### Records for this exercise
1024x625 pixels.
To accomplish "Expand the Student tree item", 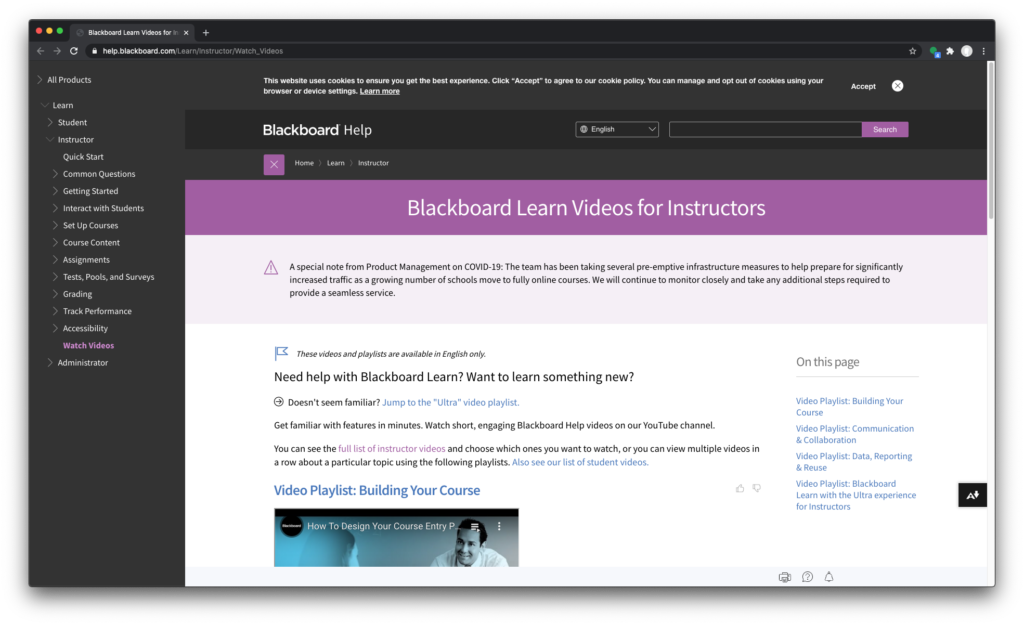I will point(51,123).
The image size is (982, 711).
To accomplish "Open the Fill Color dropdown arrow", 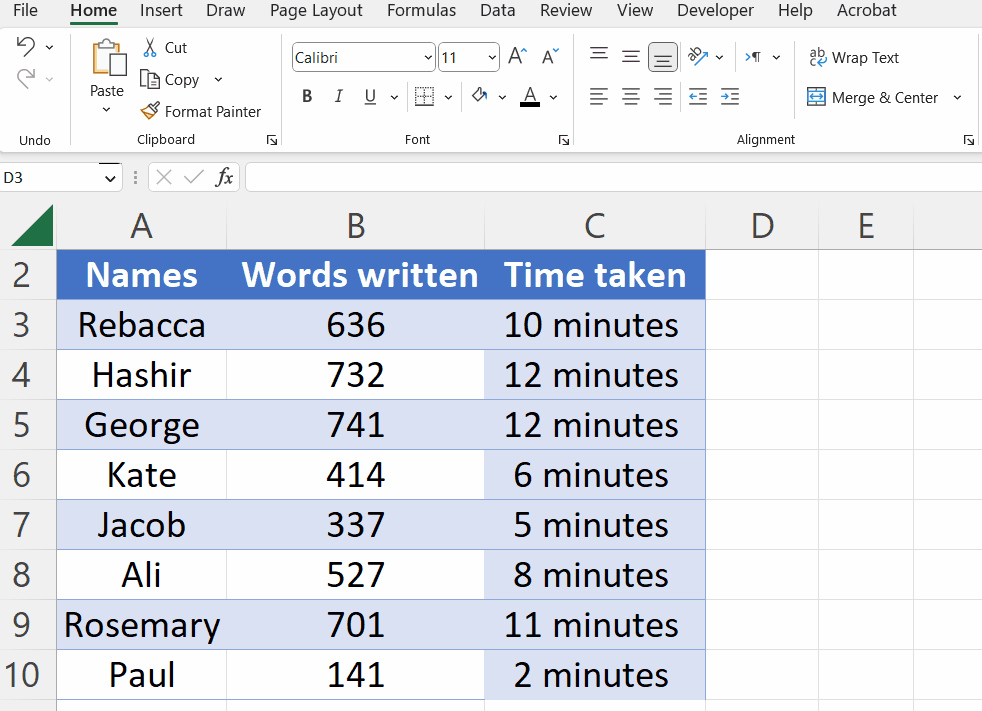I will tap(502, 96).
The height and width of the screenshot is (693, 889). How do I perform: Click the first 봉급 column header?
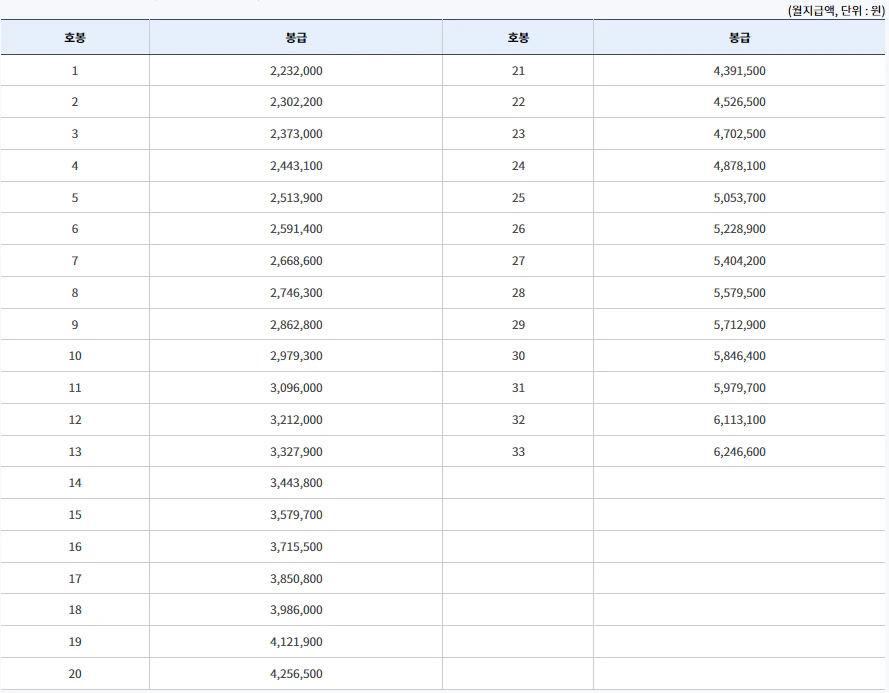[x=294, y=38]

### Problem requirements
Leave the pictures out and reproduce exactly the lines from the line with "The height and" to the end of the material above.

### Your solution
The height and width of the screenshot is (693, 889). How do I perform: Click the first 봉급 column header?
[x=294, y=38]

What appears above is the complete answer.